Goodbye to Camping – Karen Havilland column

Column for bimonthly columnist Karen Havilland on the end of summer and the end of camping for the year.

With October now  here, my thoughts are turning towards the change of seasons and I’m already missing summer and all it had to offer.

My husband and I estimate that we have spent about 30 days at home since early May. The rest were spent camping at a friend’s property on the Slocan River in Winlaw. Yes, we even camped during the miserably cold and wet June and I suspect we will continue camping well after Thanksgiving.

Don’t ask me why, but camping is one of my most favourite past times (even before reading). Actually, reading and camping go hand in hand. But that’s another story.

My love of camping began early in life. My father was a salesman and was frequently out of town for extended lengths of time. Mom was left to raise and entertain five children, all of whom were born within a span of seven or so years.

Sometimes, during those long days, many of which were spent in cold climates such as Winnipeg, mom would be hard pressed to keep five unruly and bored children amused. Mom and dad never were big on letting the television set, or “boob tube” as it was known in our home, be our babysitter. Instead, she encouraged us to use our imagination.

That’s when we discovered the joys of camping in our living room. Mom, ever the good sport, would haul out all her old blankets and sheets and help us build our “tents,” which were strung from the couch to the chairs and anything else which would hold them. There, under our tents we would let our imaginations run wild and would while away the days pretending we were on great camping adventures.

Some of those adventures included picnic lunches, courtesy of mom. She supplied the food and we supplied the imaginary ants. It’s amazing how delectable a peanut butter and jam sandwich tastes under the shelter of old army blankets.

Those early days of “camping” were interspersed with real, honest-to-goodness days of camping. Those peanut butter and jam sandwiches, complete with the odd grains of sand were every bit as good as those shared under the living room tents.

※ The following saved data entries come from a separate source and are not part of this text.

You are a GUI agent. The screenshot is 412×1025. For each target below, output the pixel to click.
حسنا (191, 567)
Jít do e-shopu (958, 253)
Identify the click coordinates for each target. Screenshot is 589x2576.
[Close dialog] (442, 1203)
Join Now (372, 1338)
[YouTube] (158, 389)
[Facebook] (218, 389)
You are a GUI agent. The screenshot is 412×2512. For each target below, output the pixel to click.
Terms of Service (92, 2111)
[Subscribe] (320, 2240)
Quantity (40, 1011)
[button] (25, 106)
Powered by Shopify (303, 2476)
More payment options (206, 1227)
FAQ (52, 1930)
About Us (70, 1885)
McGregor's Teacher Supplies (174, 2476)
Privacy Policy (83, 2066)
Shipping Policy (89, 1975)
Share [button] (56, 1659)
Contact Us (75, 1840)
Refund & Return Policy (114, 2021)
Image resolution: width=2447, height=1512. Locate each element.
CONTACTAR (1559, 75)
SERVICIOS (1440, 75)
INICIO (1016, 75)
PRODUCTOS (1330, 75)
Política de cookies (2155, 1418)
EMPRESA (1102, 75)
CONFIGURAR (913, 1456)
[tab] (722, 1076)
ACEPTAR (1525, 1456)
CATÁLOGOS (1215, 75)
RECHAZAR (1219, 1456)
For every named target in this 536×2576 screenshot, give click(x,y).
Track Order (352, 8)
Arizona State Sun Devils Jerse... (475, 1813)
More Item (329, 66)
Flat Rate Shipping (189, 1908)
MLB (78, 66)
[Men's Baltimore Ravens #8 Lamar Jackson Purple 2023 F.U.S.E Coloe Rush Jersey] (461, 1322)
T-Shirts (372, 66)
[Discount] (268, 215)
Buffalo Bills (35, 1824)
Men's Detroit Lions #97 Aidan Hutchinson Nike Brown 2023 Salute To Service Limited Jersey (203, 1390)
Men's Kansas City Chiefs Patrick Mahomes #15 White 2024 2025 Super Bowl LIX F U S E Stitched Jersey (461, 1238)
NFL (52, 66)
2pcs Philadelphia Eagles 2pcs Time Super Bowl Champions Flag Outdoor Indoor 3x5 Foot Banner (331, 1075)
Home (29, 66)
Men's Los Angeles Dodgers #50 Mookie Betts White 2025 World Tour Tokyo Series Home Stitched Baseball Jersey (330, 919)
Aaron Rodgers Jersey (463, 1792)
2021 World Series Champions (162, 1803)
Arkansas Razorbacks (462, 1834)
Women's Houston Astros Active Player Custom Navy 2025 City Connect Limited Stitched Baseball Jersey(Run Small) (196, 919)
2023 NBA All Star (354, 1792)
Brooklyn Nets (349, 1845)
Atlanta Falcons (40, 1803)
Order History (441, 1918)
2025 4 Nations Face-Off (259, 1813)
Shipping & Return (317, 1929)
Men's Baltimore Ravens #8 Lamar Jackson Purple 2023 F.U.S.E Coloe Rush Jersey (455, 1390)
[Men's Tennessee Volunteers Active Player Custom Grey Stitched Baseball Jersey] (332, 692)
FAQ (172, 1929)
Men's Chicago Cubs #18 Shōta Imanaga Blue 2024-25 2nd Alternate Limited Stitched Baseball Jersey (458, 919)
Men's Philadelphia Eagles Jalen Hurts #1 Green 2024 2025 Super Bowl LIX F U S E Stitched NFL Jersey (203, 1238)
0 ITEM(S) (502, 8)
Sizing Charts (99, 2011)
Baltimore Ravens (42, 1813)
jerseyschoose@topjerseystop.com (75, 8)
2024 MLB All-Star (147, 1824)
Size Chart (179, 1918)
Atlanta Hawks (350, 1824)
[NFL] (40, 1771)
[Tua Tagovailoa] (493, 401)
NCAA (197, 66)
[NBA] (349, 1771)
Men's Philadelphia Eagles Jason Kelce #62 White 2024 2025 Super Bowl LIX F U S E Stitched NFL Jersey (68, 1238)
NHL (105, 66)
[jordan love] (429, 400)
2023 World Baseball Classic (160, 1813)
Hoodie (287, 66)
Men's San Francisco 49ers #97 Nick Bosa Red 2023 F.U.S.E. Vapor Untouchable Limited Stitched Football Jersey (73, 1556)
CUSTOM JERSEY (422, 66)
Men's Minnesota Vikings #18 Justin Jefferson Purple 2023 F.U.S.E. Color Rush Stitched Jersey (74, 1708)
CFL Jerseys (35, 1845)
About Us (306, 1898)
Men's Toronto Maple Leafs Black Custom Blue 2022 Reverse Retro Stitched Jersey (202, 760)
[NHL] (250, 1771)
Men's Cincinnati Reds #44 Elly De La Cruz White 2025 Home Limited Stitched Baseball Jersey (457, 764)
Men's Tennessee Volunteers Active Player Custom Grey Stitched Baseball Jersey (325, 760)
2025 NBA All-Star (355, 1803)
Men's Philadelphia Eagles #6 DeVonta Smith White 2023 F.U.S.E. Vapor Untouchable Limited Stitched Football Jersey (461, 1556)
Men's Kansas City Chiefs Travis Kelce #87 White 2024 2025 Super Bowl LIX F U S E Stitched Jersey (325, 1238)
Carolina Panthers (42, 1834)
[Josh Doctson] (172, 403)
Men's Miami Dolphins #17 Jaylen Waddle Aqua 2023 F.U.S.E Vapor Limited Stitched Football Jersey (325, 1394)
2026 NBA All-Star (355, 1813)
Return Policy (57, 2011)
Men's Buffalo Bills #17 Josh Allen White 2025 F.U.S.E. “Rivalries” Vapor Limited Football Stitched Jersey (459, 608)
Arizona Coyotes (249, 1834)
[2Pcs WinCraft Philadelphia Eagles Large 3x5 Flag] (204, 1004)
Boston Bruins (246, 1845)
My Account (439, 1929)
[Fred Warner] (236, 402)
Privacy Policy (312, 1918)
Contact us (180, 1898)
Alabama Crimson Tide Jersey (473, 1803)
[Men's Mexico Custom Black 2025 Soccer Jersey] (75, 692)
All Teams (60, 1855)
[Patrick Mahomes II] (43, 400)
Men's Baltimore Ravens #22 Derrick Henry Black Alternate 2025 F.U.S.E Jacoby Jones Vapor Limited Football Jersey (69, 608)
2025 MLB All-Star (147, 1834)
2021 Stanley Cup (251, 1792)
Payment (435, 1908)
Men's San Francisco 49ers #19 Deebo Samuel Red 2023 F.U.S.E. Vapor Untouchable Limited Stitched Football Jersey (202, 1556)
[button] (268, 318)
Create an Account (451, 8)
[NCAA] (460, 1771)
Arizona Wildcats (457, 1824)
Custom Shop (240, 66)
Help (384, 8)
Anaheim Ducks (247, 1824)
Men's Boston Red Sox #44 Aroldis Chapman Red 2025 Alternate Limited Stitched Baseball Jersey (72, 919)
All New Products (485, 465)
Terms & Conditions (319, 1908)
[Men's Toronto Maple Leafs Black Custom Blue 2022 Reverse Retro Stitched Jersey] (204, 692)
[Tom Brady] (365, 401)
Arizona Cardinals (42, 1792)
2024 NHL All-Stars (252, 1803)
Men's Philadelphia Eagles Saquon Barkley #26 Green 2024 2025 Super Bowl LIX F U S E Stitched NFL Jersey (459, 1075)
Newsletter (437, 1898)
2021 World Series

My love for camping grew the more mom and dad, complete with their five ruffians, would brave the elements during those “real” camping trips. Even though any mother will tell you that camping isn’t always as much fun for mothers, due to the planning, packing, unpacking and endless cooking, I do believe that mom had the camping fever in her.

Although mom was never a Girl Guide, she could build a fire out of almost nothing. Her knot tying was amazing, as was her ability cook meals over a campfire. You have to remember that back then, camping was a lot different than it is today. There were no trailers or camp stoves for us. We were truly roughing it.

I remember one time in particular, we were camping at Pelican Beach, on Lake Winnipeg and mom was making mashed potatoes. The day was miserable – the wind was blowing and campfire ashes were flying everywhere, even into the mashed potatoes.

When we asked mom what the black specks were in the potatoes, she simply told us it was pepper. Those mashed potatoes were delicious, even though I now know that those specks were ash. I suspect it wasn’t the mashed potatoes that were so scrumptious, but rather the comforting feeling of having a full stomach, my family around me and having not one care in the world. Despite the wind and rain, that day sticks clearly in my memory.

We were together. We were a family and we were camping.